Data:
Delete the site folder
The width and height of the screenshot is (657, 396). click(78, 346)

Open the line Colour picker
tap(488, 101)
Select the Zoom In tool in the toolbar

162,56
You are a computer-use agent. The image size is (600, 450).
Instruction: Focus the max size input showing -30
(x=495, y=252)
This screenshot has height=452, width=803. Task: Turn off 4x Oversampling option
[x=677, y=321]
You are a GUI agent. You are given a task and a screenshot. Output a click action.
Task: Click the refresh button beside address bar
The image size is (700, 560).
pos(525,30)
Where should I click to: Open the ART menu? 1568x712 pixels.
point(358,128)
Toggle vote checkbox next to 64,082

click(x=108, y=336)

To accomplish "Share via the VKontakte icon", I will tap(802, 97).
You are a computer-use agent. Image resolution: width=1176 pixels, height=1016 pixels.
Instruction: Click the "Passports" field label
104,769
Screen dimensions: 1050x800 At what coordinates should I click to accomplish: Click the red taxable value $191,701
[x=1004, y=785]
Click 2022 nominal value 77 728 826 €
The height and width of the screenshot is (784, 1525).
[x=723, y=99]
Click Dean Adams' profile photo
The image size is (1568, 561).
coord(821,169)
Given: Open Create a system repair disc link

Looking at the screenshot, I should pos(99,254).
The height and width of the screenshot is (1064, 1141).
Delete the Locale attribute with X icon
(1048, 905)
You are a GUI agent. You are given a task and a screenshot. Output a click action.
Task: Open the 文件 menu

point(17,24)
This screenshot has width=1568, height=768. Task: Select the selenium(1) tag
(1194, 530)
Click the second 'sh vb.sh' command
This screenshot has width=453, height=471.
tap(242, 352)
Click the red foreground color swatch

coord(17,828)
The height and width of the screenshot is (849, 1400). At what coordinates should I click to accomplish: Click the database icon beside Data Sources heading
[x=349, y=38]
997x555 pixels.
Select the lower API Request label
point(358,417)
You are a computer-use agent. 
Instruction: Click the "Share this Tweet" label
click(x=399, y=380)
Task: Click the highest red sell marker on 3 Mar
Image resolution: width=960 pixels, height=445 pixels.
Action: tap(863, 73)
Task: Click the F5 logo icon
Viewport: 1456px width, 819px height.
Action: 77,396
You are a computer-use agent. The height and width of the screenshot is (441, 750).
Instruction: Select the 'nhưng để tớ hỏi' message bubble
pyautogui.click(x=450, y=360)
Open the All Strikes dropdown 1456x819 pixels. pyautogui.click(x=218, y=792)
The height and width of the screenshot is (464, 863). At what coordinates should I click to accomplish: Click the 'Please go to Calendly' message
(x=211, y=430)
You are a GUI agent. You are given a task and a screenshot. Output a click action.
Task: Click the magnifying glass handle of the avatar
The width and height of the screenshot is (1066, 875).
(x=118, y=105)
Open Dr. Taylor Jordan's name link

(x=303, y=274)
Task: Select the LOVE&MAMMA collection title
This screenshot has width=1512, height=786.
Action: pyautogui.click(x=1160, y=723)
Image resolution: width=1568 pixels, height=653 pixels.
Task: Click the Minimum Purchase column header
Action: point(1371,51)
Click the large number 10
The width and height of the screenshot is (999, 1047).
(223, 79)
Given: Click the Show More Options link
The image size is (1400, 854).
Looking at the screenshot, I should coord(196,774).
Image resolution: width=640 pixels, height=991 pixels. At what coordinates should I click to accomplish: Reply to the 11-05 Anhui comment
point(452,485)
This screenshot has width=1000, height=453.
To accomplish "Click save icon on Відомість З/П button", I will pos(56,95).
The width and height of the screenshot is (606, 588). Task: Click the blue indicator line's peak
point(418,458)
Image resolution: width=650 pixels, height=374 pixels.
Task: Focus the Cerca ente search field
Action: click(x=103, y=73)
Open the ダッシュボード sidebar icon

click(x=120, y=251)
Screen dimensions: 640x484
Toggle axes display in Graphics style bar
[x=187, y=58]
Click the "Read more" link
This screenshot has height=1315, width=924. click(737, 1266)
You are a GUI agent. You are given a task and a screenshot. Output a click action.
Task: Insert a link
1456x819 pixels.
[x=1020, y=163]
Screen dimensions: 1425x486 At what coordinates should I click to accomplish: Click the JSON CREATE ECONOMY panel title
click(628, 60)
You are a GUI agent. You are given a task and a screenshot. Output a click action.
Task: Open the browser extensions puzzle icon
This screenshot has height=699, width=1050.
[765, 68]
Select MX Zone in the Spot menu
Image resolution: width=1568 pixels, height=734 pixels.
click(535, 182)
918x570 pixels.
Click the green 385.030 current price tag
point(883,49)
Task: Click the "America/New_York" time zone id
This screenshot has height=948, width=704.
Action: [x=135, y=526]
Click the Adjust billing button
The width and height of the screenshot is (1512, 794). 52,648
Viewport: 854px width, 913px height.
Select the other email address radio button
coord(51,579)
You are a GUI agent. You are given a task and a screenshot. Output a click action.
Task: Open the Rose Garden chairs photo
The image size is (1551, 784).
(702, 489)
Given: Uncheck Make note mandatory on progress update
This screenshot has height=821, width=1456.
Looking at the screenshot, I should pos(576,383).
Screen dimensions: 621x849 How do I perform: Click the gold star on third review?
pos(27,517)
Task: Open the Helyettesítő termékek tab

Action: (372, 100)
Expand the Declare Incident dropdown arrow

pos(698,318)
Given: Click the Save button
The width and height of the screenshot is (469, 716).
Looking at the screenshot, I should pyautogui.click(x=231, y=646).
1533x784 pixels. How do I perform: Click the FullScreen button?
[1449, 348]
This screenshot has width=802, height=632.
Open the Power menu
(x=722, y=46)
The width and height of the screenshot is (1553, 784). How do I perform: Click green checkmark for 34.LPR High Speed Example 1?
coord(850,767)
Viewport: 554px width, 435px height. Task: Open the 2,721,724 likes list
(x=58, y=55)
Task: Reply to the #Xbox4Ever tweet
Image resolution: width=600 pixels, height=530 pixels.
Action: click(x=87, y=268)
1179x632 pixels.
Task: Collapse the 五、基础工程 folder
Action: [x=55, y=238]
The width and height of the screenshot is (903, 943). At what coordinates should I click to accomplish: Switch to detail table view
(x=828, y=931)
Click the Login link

What you need to do: Convert all of the data above into a JSON list of strings with one string per line, omitting blank lines.

Exercise output:
[
  "Delete the site folder",
  "The width and height of the screenshot is (657, 396). click(78, 346)",
  "Open the line Colour picker",
  "tap(488, 101)",
  "Select the Zoom In tool in the toolbar",
  "162,56",
  "You are a computer-use agent. The image size is (600, 450).",
  "Instruction: Focus the max size input showing -30",
  "(x=495, y=252)",
  "This screenshot has height=452, width=803. Task: Turn off 4x Oversampling option",
  "[x=677, y=321]",
  "You are a GUI agent. You are given a task and a screenshot. Output a click action.",
  "Task: Click the refresh button beside address bar",
  "The image size is (700, 560).",
  "pos(525,30)",
  "Where should I click to: Open the ART menu? 1568x712 pixels.",
  "point(358,128)",
  "Toggle vote checkbox next to 64,082",
  "click(x=108, y=336)",
  "To accomplish \"Share via the VKontakte icon\", I will tap(802, 97).",
  "You are a computer-use agent. Image resolution: width=1176 pixels, height=1016 pixels.",
  "Instruction: Click the \"Passports\" field label",
  "104,769",
  "Screen dimensions: 1050x800 At what coordinates should I click to accomplish: Click the red taxable value $191,701",
  "[x=1004, y=785]",
  "Click 2022 nominal value 77 728 826 €",
  "The height and width of the screenshot is (784, 1525).",
  "[x=723, y=99]",
  "Click Dean Adams' profile photo",
  "The image size is (1568, 561).",
  "coord(821,169)",
  "Given: Open Create a system repair disc link",
  "Looking at the screenshot, I should pos(99,254).",
  "The height and width of the screenshot is (1064, 1141).",
  "Delete the Locale attribute with X icon",
  "(1048, 905)",
  "You are a GUI agent. You are given a task and a screenshot. Output a click action.",
  "Task: Open the 文件 menu",
  "point(17,24)",
  "This screenshot has width=1568, height=768. Task: Select the selenium(1) tag",
  "(1194, 530)",
  "Click the second 'sh vb.sh' command",
  "This screenshot has width=453, height=471.",
  "tap(242, 352)",
  "Click the red foreground color swatch",
  "coord(17,828)",
  "The height and width of the screenshot is (849, 1400). At what coordinates should I click to accomplish: Click the database icon beside Data Sources heading",
  "[x=349, y=38]",
  "997x555 pixels.",
  "Select the lower API Request label",
  "point(358,417)",
  "You are a computer-use agent. ",
  "Instruction: Click the \"Share this Tweet\" label",
  "click(x=399, y=380)",
  "Task: Click the highest red sell marker on 3 Mar",
  "Image resolution: width=960 pixels, height=445 pixels.",
  "Action: tap(863, 73)",
  "Task: Click the F5 logo icon",
  "Viewport: 1456px width, 819px height.",
  "Action: 77,396",
  "You are a computer-use agent. The height and width of the screenshot is (441, 750).",
  "Instruction: Select the 'nhưng để tớ hỏi' message bubble",
  "pyautogui.click(x=450, y=360)",
  "Open the All Strikes dropdown 1456x819 pixels. pyautogui.click(x=218, y=792)",
  "The height and width of the screenshot is (464, 863). At what coordinates should I click to accomplish: Click the 'Please go to Calendly' message",
  "(x=211, y=430)",
  "You are a GUI agent. You are given a task and a screenshot. Output a click action.",
  "Task: Click the magnifying glass handle of the avatar",
  "The width and height of the screenshot is (1066, 875).",
  "(x=118, y=105)",
  "Open Dr. Taylor Jordan's name link",
  "(x=303, y=274)",
  "Task: Select the LOVE&MAMMA collection title",
  "This screenshot has width=1512, height=786.",
  "Action: pyautogui.click(x=1160, y=723)",
  "Image resolution: width=1568 pixels, height=653 pixels.",
  "Task: Click the Minimum Purchase column header",
  "Action: point(1371,51)",
  "Click the large number 10",
  "The width and height of the screenshot is (999, 1047).",
  "(223, 79)",
  "Given: Click the Show More Options link",
  "The image size is (1400, 854).",
  "Looking at the screenshot, I should coord(196,774).",
  "Image resolution: width=640 pixels, height=991 pixels. At what coordinates should I click to accomplish: Reply to the 11-05 Anhui comment",
  "point(452,485)",
  "This screenshot has width=1000, height=453.",
  "To accomplish \"Click save icon on Відомість З/П button\", I will pos(56,95).",
  "The width and height of the screenshot is (606, 588). Task: Click the blue indicator line's peak",
  "point(418,458)",
  "Image resolution: width=650 pixels, height=374 pixels.",
  "Task: Focus the Cerca ente search field",
  "Action: click(x=103, y=73)",
  "Open the ダッシュボード sidebar icon",
  "click(x=120, y=251)",
  "Screen dimensions: 640x484",
  "Toggle axes display in Graphics style bar",
  "[x=187, y=58]",
  "Click the \"Read more\" link",
  "This screenshot has height=1315, width=924. click(737, 1266)",
  "You are a GUI agent. You are given a task and a screenshot. Output a click action.",
  "Task: Insert a link",
  "1456x819 pixels.",
  "[x=1020, y=163]",
  "Screen dimensions: 1425x486 At what coordinates should I click to accomplish: Click the JSON CREATE ECONOMY panel title",
  "click(628, 60)",
  "You are a GUI agent. You are given a task and a screenshot. Output a click action.",
  "Task: Open the browser extensions puzzle icon",
  "This screenshot has height=699, width=1050.",
  "[765, 68]",
  "Select MX Zone in the Spot menu",
  "Image resolution: width=1568 pixels, height=734 pixels.",
  "click(535, 182)",
  "918x570 pixels.",
  "Click the green 385.030 current price tag",
  "point(883,49)",
  "Task: Click the \"America/New_York\" time zone id",
  "This screenshot has height=948, width=704.",
  "Action: [x=135, y=526]",
  "Click the Adjust billing button",
  "The width and height of the screenshot is (1512, 794). 52,648",
  "Viewport: 854px width, 913px height.",
  "Select the other email address radio button",
  "coord(51,579)",
  "You are a GUI agent. You are given a task and a screenshot. Output a click action.",
  "Task: Open the Rose Garden chairs photo",
  "The image size is (1551, 784).",
  "(702, 489)",
  "Given: Uncheck Make note mandatory on progress update",
  "This screenshot has height=821, width=1456.",
  "Looking at the screenshot, I should pos(576,383).",
  "Screen dimensions: 621x849 How do I perform: Click the gold star on third review?",
  "pos(27,517)",
  "Task: Open the Helyettesítő termékek tab",
  "Action: (372, 100)",
  "Expand the Declare Incident dropdown arrow",
  "pos(698,318)",
  "Given: Click the Save button",
  "The width and height of the screenshot is (469, 716).",
  "Looking at the screenshot, I should pyautogui.click(x=231, y=646).",
  "1533x784 pixels. How do I perform: Click the FullScreen button?",
  "[1449, 348]",
  "This screenshot has width=802, height=632.",
  "Open the Power menu",
  "(x=722, y=46)",
  "The width and height of the screenshot is (1553, 784). How do I perform: Click green checkmark for 34.LPR High Speed Example 1?",
  "coord(850,767)",
  "Viewport: 554px width, 435px height. Task: Open the 2,721,724 likes list",
  "(x=58, y=55)",
  "Task: Reply to the #Xbox4Ever tweet",
  "Image resolution: width=600 pixels, height=530 pixels.",
  "Action: click(x=87, y=268)",
  "1179x632 pixels.",
  "Task: Collapse the 五、基础工程 folder",
  "Action: [x=55, y=238]",
  "The width and height of the screenshot is (903, 943). At what coordinates should I click to accomplish: Switch to detail table view",
  "(x=828, y=931)",
  "Click the Login link"
]